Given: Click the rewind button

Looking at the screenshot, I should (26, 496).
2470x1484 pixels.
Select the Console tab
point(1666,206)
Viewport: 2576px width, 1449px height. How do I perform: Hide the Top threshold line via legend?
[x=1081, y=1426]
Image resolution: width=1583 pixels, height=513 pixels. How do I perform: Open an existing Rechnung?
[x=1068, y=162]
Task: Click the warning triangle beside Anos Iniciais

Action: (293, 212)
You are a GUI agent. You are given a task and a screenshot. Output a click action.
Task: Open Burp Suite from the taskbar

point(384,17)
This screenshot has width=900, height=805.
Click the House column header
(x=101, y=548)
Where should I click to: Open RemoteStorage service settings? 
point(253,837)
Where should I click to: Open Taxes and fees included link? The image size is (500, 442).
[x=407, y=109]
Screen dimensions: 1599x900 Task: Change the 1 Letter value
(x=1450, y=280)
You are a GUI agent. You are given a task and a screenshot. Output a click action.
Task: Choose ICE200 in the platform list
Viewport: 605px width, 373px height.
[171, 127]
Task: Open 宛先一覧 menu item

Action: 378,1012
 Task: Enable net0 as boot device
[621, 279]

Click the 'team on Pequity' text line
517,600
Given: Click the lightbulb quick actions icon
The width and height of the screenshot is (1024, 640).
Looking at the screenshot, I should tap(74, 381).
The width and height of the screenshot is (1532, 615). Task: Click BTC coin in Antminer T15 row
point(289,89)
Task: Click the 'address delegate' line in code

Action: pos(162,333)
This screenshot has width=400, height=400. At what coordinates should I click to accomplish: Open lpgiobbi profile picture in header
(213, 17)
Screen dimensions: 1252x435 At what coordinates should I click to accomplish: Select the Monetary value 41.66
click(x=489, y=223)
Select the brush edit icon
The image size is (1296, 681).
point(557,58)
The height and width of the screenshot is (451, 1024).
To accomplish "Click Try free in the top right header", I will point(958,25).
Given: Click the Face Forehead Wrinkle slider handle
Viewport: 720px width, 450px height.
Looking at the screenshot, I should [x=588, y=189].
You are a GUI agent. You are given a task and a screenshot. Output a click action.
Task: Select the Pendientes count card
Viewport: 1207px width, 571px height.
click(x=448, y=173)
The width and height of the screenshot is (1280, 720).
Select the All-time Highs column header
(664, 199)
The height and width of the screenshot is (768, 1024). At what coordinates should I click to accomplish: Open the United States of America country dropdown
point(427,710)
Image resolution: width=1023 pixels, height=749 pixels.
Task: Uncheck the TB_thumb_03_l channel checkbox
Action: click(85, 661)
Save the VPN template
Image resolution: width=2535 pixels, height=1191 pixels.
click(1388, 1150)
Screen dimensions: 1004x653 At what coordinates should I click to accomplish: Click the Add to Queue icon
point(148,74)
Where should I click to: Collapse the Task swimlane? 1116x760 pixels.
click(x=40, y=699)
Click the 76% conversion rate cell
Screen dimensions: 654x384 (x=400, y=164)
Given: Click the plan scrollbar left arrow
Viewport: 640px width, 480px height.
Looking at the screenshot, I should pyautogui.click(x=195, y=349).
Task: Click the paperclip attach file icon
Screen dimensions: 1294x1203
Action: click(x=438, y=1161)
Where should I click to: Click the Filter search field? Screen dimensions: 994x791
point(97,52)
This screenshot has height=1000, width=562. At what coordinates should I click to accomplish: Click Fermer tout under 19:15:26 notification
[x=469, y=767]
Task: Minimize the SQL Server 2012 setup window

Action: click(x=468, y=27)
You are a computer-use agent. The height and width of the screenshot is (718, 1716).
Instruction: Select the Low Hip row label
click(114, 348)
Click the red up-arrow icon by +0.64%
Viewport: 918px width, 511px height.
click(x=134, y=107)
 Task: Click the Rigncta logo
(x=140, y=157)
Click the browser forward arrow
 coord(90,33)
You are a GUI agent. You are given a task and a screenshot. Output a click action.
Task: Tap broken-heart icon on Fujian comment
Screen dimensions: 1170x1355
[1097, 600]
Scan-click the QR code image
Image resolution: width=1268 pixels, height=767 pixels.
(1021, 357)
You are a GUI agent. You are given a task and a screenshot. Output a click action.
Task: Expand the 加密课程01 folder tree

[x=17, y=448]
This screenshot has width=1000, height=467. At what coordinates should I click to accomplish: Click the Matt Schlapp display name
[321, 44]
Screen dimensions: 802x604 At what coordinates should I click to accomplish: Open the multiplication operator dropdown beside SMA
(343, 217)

################

*TASK REQUIREMENTS:*
Copy the records above verbatim, beginning at the line that contains "Screen dimensions: 1252x435" and ending after the line that contains "click(1388, 1150)".

*RESPONSE:*
Screen dimensions: 1252x435 At what coordinates should I click to accomplish: Select the Monetary value 41.66
click(x=489, y=223)
Select the brush edit icon
The image size is (1296, 681).
point(557,58)
The height and width of the screenshot is (451, 1024).
To accomplish "Click Try free in the top right header", I will point(958,25).
Given: Click the Face Forehead Wrinkle slider handle
Viewport: 720px width, 450px height.
Looking at the screenshot, I should [x=588, y=189].
You are a GUI agent. You are given a task and a screenshot. Output a click action.
Task: Select the Pendientes count card
Viewport: 1207px width, 571px height.
click(x=448, y=173)
The width and height of the screenshot is (1280, 720).
Select the All-time Highs column header
(664, 199)
The height and width of the screenshot is (768, 1024). At what coordinates should I click to accomplish: Open the United States of America country dropdown
point(427,710)
Image resolution: width=1023 pixels, height=749 pixels.
Task: Uncheck the TB_thumb_03_l channel checkbox
Action: click(85, 661)
Save the VPN template
Image resolution: width=2535 pixels, height=1191 pixels.
click(1388, 1150)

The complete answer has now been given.